== Information ==
********************
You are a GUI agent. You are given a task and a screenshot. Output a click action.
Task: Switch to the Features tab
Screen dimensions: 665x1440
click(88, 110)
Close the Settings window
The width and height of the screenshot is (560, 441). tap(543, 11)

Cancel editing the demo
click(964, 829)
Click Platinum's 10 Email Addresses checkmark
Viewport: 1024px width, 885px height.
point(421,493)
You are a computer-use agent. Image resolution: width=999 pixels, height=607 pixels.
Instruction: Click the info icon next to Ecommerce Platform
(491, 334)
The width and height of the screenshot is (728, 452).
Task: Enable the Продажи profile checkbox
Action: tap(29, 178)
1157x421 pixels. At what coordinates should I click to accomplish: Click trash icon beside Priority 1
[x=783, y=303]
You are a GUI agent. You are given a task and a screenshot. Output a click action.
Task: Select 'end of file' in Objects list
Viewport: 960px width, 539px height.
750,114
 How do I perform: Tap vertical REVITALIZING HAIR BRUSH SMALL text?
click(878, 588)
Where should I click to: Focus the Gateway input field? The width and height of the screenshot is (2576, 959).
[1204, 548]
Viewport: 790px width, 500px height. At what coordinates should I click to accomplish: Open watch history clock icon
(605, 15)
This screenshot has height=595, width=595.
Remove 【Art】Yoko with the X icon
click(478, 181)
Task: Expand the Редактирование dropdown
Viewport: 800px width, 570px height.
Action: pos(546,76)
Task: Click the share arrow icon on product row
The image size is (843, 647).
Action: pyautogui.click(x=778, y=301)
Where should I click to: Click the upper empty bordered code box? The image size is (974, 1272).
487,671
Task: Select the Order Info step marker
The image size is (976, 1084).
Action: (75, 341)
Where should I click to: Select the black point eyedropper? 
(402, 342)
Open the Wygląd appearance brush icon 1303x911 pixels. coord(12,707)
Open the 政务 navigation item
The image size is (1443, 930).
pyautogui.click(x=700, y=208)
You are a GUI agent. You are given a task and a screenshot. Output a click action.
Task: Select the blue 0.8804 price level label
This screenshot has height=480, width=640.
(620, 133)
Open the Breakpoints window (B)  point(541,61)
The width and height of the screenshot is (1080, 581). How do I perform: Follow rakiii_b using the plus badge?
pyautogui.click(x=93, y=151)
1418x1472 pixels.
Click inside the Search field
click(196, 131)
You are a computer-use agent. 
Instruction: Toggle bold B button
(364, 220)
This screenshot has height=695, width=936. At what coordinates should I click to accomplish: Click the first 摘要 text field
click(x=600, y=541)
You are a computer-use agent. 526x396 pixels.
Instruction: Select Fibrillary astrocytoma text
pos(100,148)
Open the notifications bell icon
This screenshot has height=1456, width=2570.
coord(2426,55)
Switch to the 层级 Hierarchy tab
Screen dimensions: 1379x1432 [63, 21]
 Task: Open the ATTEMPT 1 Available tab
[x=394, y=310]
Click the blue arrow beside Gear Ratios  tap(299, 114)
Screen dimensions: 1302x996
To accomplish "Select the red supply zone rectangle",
********************
== Work order ==
Go through the listing above and locate each line that holds the word "computer". Copy those lines.

== Answer area ==
You are a computer-use agent. Image resolution: width=999 pixels, height=607 pixels.
You are a computer-use agent. 
You are a computer-use agent. 526x396 pixels.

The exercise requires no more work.